_RECORDS_:
_ _ _ _

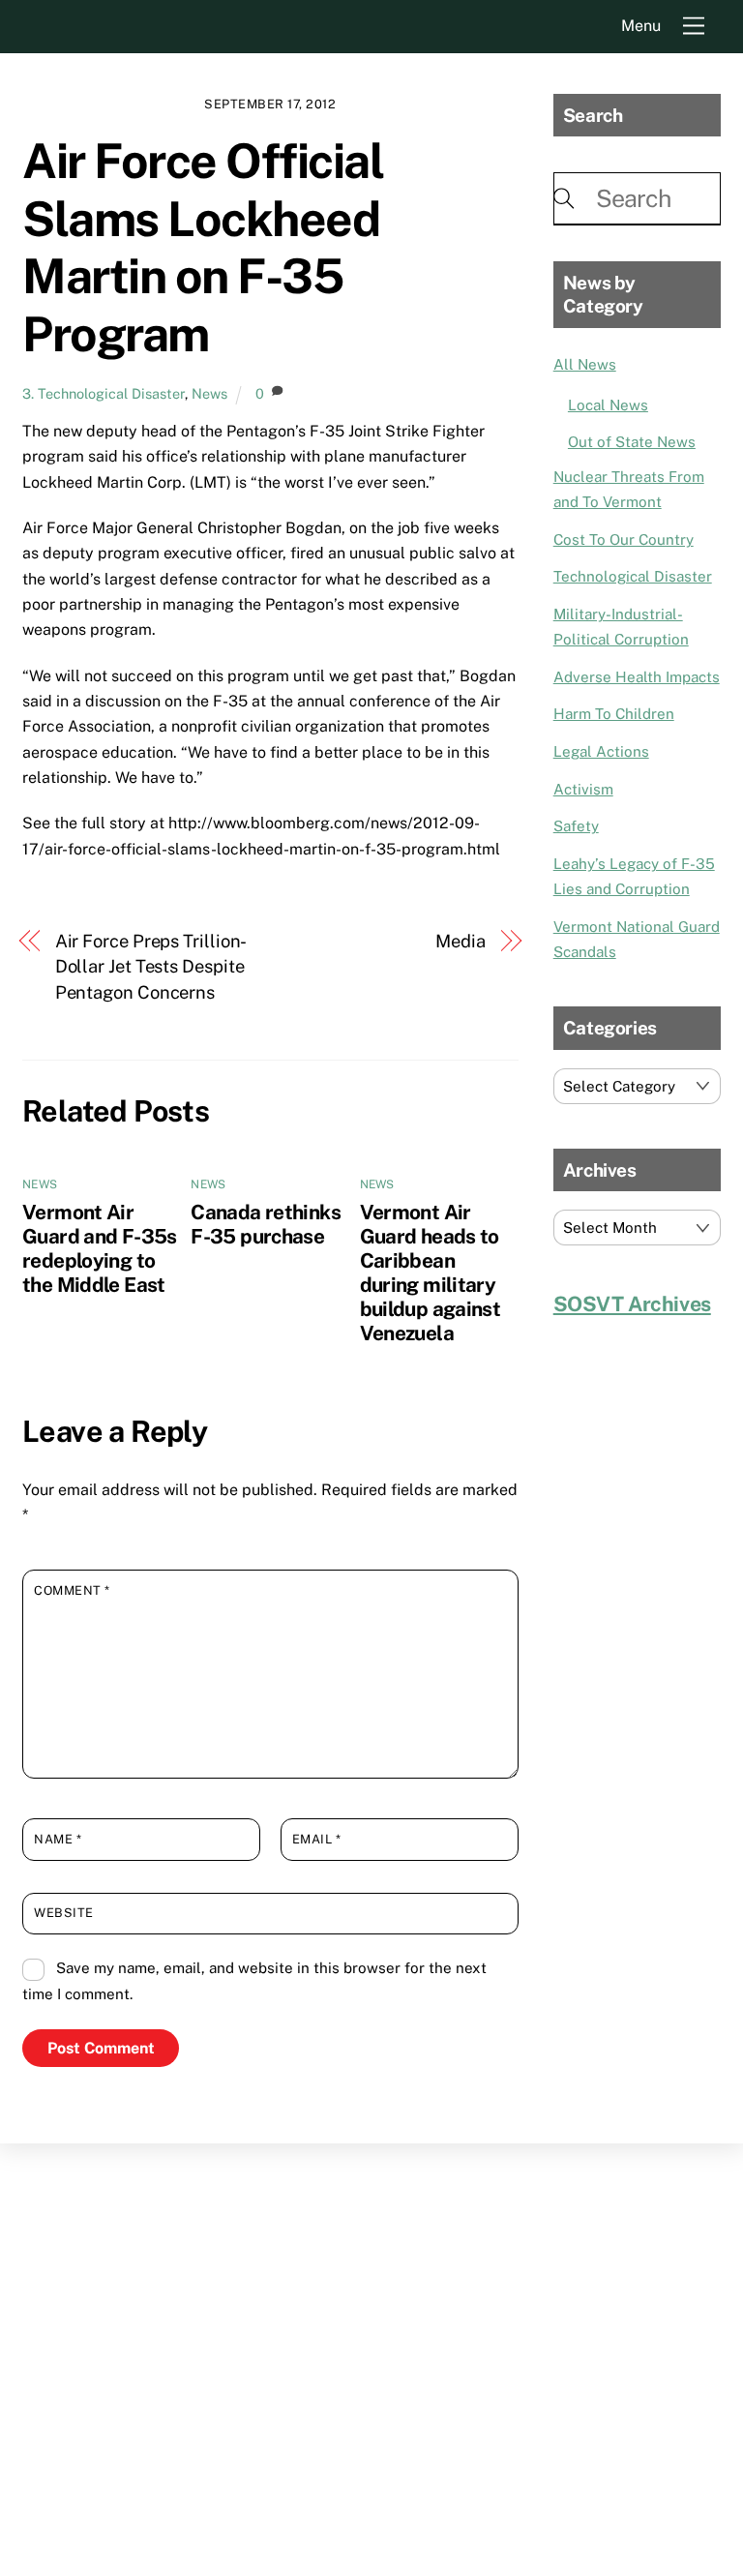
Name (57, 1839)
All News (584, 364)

_ _ _ _

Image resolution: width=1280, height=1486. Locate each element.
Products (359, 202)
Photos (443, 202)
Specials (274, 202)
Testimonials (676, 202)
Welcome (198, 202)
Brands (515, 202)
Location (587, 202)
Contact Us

_ _ _ _

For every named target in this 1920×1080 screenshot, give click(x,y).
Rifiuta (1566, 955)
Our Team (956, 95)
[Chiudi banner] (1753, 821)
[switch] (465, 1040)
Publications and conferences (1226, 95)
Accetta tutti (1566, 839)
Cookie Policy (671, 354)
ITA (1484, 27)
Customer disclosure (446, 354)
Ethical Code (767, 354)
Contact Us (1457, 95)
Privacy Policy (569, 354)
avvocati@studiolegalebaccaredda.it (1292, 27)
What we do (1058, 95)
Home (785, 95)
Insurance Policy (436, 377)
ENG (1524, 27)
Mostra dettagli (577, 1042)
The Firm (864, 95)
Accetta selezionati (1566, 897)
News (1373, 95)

_ _ _ _

_WHAT TO PRODUCE_: Please copy the lines in the records above between the one holding "avvocati@studiolegalebaccaredda.it (1292, 27)" and the one holding "News (1373, 95)", inclusive, exactly and with no other line.

_SOLUTION FOR THIS PROBLEM_:
avvocati@studiolegalebaccaredda.it (1292, 27)
What we do (1058, 95)
Home (785, 95)
Insurance Policy (436, 377)
ENG (1524, 27)
Mostra dettagli (577, 1042)
The Firm (864, 95)
Accetta selezionati (1566, 897)
News (1373, 95)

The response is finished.